Figure 4. Ghrelin acts via GHSR1a on Kupffer cells/macrophages to attenuates LPS-induced lipid accumulation in hepatocytes.
Cultured Kupffer cells/macrophages were treated with LPS (4ng/ml) in the presence of ghrelin (10−8mol/L) or control vehicle for 6 h. Cultured medium was replaced with fresh medium to withdraw LPS and ghrelin. Cells were then cultured for another 12h. Supernatants were harvested and centrifuged, then added to cultured hepatocytes pretreated with 62.5μmol/L oleic acid for 24 h. Cultured hepatocytes were stained with Oil-red O and positive signal measured by area and average diameter. n=5, * denotes P<0.05 vs control.

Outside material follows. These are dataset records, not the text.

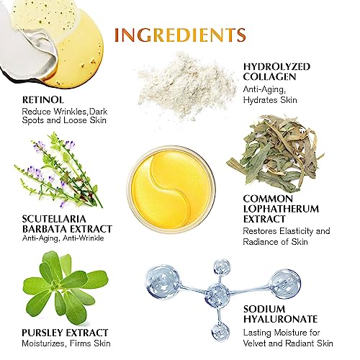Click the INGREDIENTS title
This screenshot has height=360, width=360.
pyautogui.click(x=181, y=35)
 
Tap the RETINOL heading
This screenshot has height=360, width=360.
pyautogui.click(x=43, y=100)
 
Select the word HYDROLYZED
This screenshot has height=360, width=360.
pyautogui.click(x=276, y=67)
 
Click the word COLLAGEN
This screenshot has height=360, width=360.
pyautogui.click(x=269, y=77)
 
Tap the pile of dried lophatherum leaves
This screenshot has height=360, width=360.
pyautogui.click(x=275, y=153)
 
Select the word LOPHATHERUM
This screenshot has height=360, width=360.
pyautogui.click(x=281, y=209)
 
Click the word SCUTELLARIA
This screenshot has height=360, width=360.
pyautogui.click(x=54, y=219)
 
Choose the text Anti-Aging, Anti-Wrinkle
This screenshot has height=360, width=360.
pyautogui.click(x=63, y=238)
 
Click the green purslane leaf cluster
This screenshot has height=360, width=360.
pyautogui.click(x=66, y=288)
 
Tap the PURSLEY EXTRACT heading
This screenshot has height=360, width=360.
pyautogui.click(x=65, y=333)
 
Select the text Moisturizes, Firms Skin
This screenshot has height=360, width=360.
pyautogui.click(x=66, y=343)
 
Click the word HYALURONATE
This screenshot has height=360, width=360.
pyautogui.click(x=280, y=319)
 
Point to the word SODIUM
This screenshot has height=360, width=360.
pyautogui.click(x=264, y=309)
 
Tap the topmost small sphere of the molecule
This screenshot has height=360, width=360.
pyautogui.click(x=222, y=268)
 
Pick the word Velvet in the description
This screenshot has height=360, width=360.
pyautogui.click(x=254, y=343)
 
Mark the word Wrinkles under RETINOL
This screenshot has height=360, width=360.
pyautogui.click(x=70, y=112)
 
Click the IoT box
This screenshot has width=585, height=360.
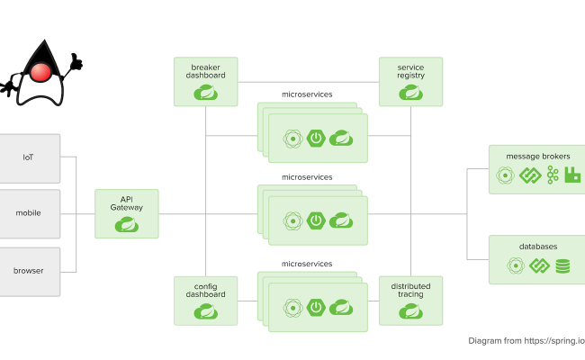30,158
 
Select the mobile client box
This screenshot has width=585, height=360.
30,213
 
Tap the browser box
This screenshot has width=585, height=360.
30,271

A. Effects of ghrelin on Kupffer cells/macrophages. Both the hepatocytes and Kupffer cells/macrophages used were isolated from wild-type mice.

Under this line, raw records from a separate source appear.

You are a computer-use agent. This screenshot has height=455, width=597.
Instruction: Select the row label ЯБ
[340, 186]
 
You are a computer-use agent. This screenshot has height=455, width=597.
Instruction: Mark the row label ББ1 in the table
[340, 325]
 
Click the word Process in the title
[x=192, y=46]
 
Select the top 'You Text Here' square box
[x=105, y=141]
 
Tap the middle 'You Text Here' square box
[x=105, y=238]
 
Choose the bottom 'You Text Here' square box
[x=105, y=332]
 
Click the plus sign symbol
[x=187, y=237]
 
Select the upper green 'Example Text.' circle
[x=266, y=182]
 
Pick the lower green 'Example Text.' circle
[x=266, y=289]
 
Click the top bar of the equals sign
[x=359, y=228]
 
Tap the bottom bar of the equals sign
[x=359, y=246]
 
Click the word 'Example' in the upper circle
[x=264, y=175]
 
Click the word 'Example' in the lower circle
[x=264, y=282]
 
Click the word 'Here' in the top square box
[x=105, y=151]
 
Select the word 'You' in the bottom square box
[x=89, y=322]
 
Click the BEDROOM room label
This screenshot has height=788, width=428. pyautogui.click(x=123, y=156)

B. No effects of ghrelin on Kupffer cells/macrophages isolated from GHSR1a−/− mice. Upper panel: ghrelin could not block the effect of LPS on hepatocytes isolated from GHSR1a−/− mice.
Lower panel: hepatocytes were isolated from wild-type mice, while Kupffer cells/macrophages were from GHSR1a−/− mice.